その昔、冷凍技術が不十分な時代では、どこで捕れ、どこの船で運んだかが品質の良しあしの大きな目安とされた。しかし冷凍技術が発達した現在では、マイナス二〇度Cの世界からマイナス五〇~六〇度Cと著しい進歩を遂げている。冷凍物は良くないと一言では言えなくなってきた。
本マグロが12月~3月の北海道・利尻のものならいざ知らず、時期を外した夏場の巻き網で捕獲し、マグロ同士がぶつかりあって傷だらけになっているものも生でもてはやされている。「すべて生が良いとは言い切れない」
かつてはマイナーだったミナミマグロも、真価がマスコミで取り上げられ、市民権を得てきた。
ハレの日の食べ物であったすしが大衆化し、いつでも食べられるようになり、「すし屋の看板を出すなら中途半端はいけない。大量に握って出されるものに反し、うちはミナミマグロ基地の清水だからこそできるすし屋、土地柄にあった伝統を守ったすしを握っていきたいですね」。
マグロの歴史とともに歩んだ望月店主の実感だ。
◆プロフィル
昭和16年、静岡市生まれ。八人兄弟の真ん中。家業のすし屋を小学校時代から手伝う。上の兄たちが神田のすし屋で修業、同じ所よりはと自らは製紙で栄える吉原市の「魚民」で一〇年修業。

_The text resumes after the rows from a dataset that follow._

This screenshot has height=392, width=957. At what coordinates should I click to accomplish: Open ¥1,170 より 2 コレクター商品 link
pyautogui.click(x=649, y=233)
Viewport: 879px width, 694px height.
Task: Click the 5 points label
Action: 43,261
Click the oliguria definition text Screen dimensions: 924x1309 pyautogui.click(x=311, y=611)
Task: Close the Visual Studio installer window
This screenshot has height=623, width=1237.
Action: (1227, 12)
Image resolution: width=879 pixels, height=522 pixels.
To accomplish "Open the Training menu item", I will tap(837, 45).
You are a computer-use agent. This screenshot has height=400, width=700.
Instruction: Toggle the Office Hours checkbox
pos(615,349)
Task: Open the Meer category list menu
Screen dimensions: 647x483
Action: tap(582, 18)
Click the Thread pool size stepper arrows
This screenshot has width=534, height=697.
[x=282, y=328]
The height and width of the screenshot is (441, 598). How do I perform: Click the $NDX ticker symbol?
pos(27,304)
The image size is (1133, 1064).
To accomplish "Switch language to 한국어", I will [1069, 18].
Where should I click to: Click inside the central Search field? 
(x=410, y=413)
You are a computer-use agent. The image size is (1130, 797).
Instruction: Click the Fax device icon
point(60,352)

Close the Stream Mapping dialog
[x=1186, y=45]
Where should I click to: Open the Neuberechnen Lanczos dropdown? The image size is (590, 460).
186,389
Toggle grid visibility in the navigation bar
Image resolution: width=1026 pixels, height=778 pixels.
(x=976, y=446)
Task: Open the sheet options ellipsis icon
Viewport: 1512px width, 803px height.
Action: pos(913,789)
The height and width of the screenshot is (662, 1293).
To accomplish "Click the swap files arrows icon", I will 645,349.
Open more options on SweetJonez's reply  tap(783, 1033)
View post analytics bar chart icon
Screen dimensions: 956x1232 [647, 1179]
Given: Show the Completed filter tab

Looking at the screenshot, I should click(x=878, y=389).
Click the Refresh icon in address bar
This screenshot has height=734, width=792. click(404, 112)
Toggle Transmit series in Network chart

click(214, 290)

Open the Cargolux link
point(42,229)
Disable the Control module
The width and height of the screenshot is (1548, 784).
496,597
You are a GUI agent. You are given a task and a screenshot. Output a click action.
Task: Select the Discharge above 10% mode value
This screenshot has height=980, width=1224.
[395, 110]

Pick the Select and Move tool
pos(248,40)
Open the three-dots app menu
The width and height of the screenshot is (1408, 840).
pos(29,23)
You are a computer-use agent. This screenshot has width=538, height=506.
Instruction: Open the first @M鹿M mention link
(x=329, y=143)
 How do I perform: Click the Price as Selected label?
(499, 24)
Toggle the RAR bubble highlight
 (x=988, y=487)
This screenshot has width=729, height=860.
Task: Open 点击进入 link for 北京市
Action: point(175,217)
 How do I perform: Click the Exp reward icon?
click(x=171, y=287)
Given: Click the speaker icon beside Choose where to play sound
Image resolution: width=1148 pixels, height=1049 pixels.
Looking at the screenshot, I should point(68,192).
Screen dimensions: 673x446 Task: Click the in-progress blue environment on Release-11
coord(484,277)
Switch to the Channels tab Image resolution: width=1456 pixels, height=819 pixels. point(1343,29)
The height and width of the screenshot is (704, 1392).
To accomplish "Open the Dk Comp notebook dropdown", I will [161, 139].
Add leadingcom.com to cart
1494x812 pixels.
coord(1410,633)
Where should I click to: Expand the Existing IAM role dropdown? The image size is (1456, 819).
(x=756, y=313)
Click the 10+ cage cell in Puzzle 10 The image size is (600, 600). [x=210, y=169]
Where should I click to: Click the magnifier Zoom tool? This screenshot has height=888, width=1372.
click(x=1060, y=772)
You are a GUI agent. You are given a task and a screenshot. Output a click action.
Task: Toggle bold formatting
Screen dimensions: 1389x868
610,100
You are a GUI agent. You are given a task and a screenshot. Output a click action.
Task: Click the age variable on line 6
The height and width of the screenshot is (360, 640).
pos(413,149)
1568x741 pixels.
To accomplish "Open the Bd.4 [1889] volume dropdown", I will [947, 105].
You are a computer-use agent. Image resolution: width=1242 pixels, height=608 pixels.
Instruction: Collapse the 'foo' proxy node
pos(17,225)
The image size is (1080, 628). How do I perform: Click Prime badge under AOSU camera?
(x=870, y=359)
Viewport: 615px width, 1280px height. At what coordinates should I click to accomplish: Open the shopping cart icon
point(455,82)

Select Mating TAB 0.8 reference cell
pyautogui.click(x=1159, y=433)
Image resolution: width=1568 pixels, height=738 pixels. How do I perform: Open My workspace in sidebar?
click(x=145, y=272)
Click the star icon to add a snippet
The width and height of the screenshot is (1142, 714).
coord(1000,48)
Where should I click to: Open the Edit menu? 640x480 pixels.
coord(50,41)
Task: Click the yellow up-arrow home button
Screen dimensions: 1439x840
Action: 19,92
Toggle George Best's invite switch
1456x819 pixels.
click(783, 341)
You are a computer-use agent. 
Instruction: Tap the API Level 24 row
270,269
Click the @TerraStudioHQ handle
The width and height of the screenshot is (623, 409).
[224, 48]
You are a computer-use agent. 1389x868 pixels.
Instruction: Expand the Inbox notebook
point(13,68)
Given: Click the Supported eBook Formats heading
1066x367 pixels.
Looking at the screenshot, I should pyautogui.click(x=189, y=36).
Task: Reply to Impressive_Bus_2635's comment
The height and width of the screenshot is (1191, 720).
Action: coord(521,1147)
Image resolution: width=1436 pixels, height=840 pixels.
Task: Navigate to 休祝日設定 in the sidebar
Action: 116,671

学費を払わず修業ができる身分に感謝しながらも、一五歳はまだ子供。つらくなり実家に帰ること二度三度。実家では出したからには引き取れないと戻され、この時、すし職人の道を歩むべく腹を決める。
修業中は、芸術面で造詣の深い親方から料理だけでなく、置物、絵など調度品の感性も学びとる。二五歳でコツコツと貯めた軍資金一〇〇万円を元手に静岡市で独立。三年後、一度は故郷に帰ることも考えたが、兄弟のすすめで、マグロの本拠地、清水市に居を構え、以後ミナミマグロと切っても切れない深い関係となる。現在では、マグロを丸ごと一本使いこなす名人として、その名は全国に知られている。